---------- DATASET EXCERPTS

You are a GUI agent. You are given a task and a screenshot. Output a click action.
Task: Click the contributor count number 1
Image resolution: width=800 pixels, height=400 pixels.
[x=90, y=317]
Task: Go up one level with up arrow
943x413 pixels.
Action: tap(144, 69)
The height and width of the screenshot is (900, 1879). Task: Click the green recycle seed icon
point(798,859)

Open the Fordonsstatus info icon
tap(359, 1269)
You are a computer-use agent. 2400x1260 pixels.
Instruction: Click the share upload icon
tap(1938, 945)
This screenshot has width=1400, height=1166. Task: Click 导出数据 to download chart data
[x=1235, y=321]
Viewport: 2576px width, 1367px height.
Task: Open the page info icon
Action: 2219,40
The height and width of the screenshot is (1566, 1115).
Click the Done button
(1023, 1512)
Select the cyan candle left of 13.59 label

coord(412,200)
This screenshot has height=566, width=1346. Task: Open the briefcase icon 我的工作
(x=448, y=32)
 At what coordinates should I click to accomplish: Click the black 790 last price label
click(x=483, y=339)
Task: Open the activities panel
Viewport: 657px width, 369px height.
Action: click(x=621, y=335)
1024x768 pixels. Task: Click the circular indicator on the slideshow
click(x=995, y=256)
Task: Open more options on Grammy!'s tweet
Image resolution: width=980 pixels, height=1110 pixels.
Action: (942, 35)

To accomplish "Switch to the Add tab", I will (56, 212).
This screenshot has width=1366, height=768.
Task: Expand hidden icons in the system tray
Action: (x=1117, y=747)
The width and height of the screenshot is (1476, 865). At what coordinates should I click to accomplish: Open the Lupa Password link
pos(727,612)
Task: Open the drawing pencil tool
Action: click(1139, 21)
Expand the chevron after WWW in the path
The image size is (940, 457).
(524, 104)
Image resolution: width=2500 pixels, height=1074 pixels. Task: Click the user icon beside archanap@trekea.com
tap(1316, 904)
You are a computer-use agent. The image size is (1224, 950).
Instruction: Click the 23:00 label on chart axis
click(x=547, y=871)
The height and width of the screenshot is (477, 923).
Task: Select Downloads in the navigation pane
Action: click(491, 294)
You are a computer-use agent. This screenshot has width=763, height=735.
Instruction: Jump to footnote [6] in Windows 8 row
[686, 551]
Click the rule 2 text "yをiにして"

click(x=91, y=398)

--------------------

WHAT TO WORK ON
Lines containing the word "agent" must be found in the data above and copied.

WRITTEN ANSWER
You are a GUI agent. You are given a task and a screenshot. Output a click action.
You are a computer-use agent. 2400x1260 pixels.
You are a computer-use agent. The image size is (1224, 950).
You are a computer-use agent. This screenshot has width=763, height=735.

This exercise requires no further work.